From the line containing "Open chart settings" through the last line of the records, print every line exactly and nothing more.
--- Extracted information Enclosed Below ---
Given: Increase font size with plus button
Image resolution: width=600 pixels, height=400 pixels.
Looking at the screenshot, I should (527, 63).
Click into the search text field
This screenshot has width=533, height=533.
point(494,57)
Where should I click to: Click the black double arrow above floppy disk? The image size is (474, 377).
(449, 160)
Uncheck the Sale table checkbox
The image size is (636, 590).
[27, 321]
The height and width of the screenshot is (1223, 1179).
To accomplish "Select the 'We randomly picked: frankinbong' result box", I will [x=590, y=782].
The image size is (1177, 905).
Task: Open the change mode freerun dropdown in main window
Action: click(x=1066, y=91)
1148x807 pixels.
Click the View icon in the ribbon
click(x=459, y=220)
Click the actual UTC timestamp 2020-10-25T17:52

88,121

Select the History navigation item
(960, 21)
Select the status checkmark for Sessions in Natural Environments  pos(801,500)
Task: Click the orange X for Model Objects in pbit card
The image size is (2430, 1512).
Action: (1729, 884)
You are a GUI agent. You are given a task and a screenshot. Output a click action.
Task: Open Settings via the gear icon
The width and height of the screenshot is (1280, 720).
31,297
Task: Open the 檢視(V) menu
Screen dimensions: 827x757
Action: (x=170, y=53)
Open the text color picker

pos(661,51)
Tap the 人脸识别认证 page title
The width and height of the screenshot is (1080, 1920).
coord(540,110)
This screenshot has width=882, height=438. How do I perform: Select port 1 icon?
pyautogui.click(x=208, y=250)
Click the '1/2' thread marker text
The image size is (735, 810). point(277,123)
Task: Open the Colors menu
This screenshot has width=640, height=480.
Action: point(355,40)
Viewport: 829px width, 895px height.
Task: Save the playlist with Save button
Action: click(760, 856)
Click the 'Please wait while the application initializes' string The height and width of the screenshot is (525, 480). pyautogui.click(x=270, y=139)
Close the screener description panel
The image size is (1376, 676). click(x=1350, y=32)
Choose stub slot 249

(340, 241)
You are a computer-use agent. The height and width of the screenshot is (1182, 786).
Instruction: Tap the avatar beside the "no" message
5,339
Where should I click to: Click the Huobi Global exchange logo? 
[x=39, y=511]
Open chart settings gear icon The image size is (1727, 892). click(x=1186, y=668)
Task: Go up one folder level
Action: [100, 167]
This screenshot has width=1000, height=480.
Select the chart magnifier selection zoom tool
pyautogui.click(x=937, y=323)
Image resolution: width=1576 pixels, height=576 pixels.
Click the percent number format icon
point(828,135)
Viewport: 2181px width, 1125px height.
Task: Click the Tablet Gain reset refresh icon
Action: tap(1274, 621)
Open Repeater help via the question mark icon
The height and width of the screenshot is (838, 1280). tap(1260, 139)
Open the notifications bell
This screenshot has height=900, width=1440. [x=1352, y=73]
--- End of Enclosed Extracted information ---
▶ Task solution
Open chart settings gear icon The image size is (1727, 892). click(x=1186, y=668)
Task: Go up one folder level
Action: [100, 167]
This screenshot has width=1000, height=480.
Select the chart magnifier selection zoom tool
pyautogui.click(x=937, y=323)
Image resolution: width=1576 pixels, height=576 pixels.
Click the percent number format icon
point(828,135)
Viewport: 2181px width, 1125px height.
Task: Click the Tablet Gain reset refresh icon
Action: tap(1274, 621)
Open Repeater help via the question mark icon
The height and width of the screenshot is (838, 1280). tap(1260, 139)
Open the notifications bell
This screenshot has height=900, width=1440. [x=1352, y=73]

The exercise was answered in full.